Even the modern new building housing the salvaged and totemic Lutine Bell and built by a famous “name” architect is part of the story.

Barnes eloquently shows how an institution believed to be “the highest name of honesty“, seen as part of a certain sort of honourable Englishness, around for three hundred and five years, a stalwart of the City, selling its services around the world, as venerable as the Bank of England and thought to be as safe, came to be seen, harshly but accurately, as “a cesspit of dishonesty“.

If only this had been published more widely than in a US publication and, later, a book of essays.  If only we had paid more attention.  If only we had learnt the lessons that were there to be learnt.

Everything that went wrong in the run up to the near collapse of the Lloyds insurance market happened again two decades later and led to the financial crash 10 years ago, even with the benefit of external regulation and control.  Indeed, pretty much the same things happened in the lead in to most financial scandals going back hundreds of years.

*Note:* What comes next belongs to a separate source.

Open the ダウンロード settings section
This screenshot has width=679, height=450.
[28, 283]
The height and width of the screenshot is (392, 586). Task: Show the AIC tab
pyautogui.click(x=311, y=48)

And, human nature being what it is, it’s a pretty safe bet that a version of all or some of these will happen the next time, may indeed be happening now.  The same behaviours will once again come under the spotlight when the the next scandal becomes known, with its inevitable backing chorus.  

Why didn’t anyone see?  

Why did no-one ask the obvious questions?  

Why did no-one listen to the warnings?  

Why, oh why didn’t anyone act?

As Parliament’s Intelligence and Security Committee put it in a different context“it has been striking how some the issues which arose in [2005 and 2013] have also been seen as having been a factor in 2017.  We have previously made recommendations in these areas, yet they do not appear to have been acted on.”

Scepticism.  Curiosity.  Asking tough questions.  Learning lessons from previous events.  Their absence is a regular feature of many incidents of misconduct, many crises, both large and small.

But ultimately, in finance, as in other sectors, it is those old-fashioned concepts – trustworthiness, integrity, honourable dealing – which remain as essential in 2019, and years to come, as they have always been.

 

Photo by Boris Stefanik on Unsplash

Quis custodiet ipsos custodes?

October 16 2018

Some 5 years after the Parliamentary Commission’s withering report on banking culture, it is the House of Commons itself – its MPs, senior management and staff – who face their own brutal and shocking appraisal.  The disgraceful and, in some cases, criminal conduct by some of them and their collective failure to deal, legally or adequately or at all, with bullying and harassment of junior staff, particularly women, by senior staff and MPs is laid bare in this report by retired judge, Dame Laura Cox.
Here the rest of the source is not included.